***** Data listing

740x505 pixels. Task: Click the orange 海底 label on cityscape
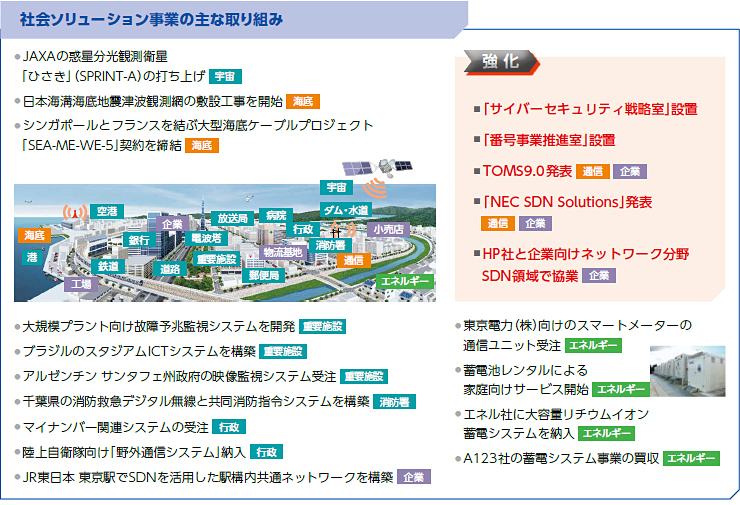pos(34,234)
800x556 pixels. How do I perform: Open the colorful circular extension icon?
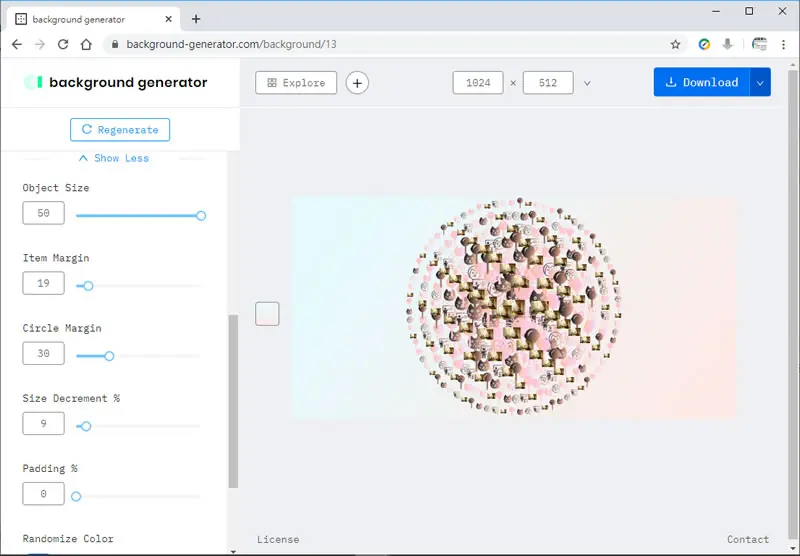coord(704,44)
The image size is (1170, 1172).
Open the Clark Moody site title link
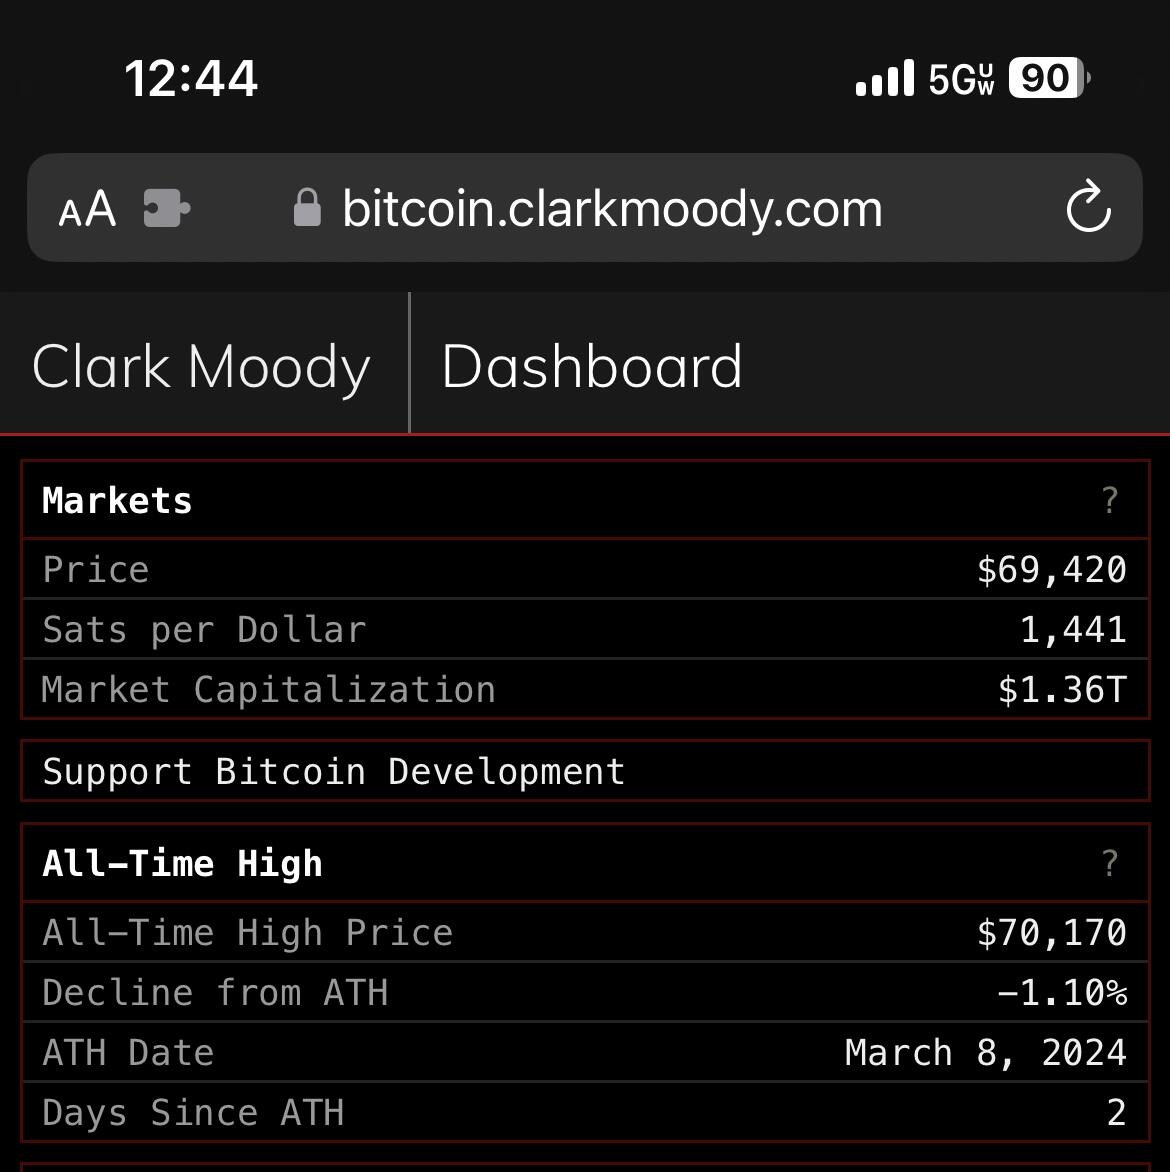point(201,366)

**********
***** Data listing

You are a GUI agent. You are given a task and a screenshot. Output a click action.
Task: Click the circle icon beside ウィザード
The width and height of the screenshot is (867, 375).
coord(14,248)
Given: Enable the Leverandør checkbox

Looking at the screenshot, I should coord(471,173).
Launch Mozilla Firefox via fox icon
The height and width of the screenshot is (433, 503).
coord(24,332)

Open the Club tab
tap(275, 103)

**********

- **Task brief**
Substitute "Launch" for "Open" in the data, starting at the line that has "740x505 pixels. Task: Click" and stopping after the one with "point(201,366)", with every other word left as it is. Give only those lines back, without the pictures.

- **The answer**
740x505 pixels. Task: Click the orange 海底 label on cityscape
pos(34,234)
800x556 pixels. How do I perform: Launch the colorful circular extension icon?
coord(704,44)
The image size is (1170, 1172).
Launch the Clark Moody site title link
point(201,366)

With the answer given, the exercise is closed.